The Competition and Markets Authority (CMA) said its provisional view was that Pfizer and Flynn Pharma each abused a dominant position by charging "excessive and unfair" prices for phenytoin sodium capsules. 

The U.S.-based Pfizer manufactures the drug and U.K.-based Flynn distributes it. While Pfizer used to market the medicine itself under the brand name Epanutin, it sold the rights to Flynn in September 2012, and since then the price has surged. Pfizer said the drug had been loss-making and it was therefore forced to consider whether it could continue supplying it at all.

The CMA said Pfizer sold the drug at between 8 and 17 times its historic price to Flynn, which then turned around and sold it to customers at between 25 to 27 times more than the prices previously charged by Pfizer.  

"While businesses are generally free to set prices as they see fit, those that hold a dominant position have a special responsibility to ensure that their conduct does not impair genuine competition and that their prices are not excessive and unfair," Ann Pope, the CMA's senior director of antitrust enforcement, said in a statement

As a result, the state-run National Health Service (NHS), which used to spend around $3.6 million on phenytoin sodium capsules annually, saw its bill jump to more than $77.5 million in 2013 and more than $62 million in 2014.

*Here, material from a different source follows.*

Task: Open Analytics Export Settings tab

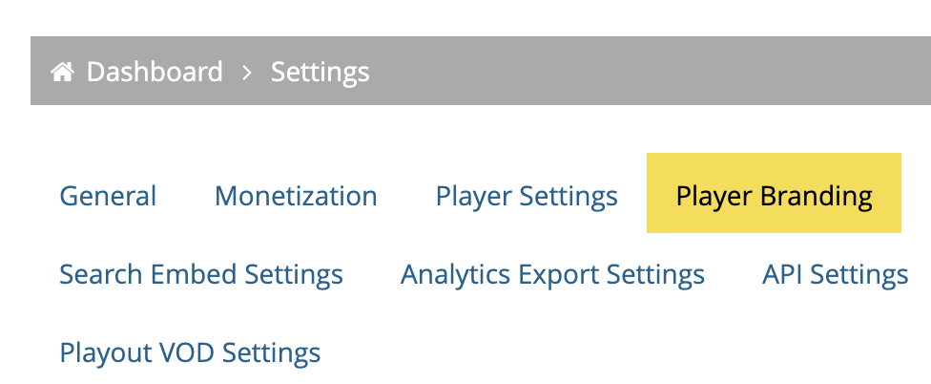Action: (x=553, y=274)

"The prices that the CMA is concerned about in this case are very high compared to those prices previously charged and have led to a big increase in the total NHS drug bill for what is a very important drug for tens of thousands of patients," Pope said. 

CMA — which can fine companies up to 10 percent of annual worldwide sales if they are found to have breached competition law — said its findings were at this point "provisional" and that it would hear from both companies before deciding if there had been a "breach of competition law."

Pfizer and Flynn said they were cooperating fully with the CMA and noted a final decision on any infringement of the law had not yet been made.

David Fakes, a director at Flynn, based in Stevenage near London, told Reuters his company would defend itself vigorously against the allegations, adding its product was priced competitively against rivals, including a tablet version of phenytoin. 

Pfizer, for its part, had already been in the crosshairs of U.K. politicians during its controversial bid to buy British rival AstraZeneca last year in what would have been the biggest-ever foreign takeover of a British business. Critics of the deal expressed fears that a takeover could mean job cuts and potential loss of stature in the country's science sector.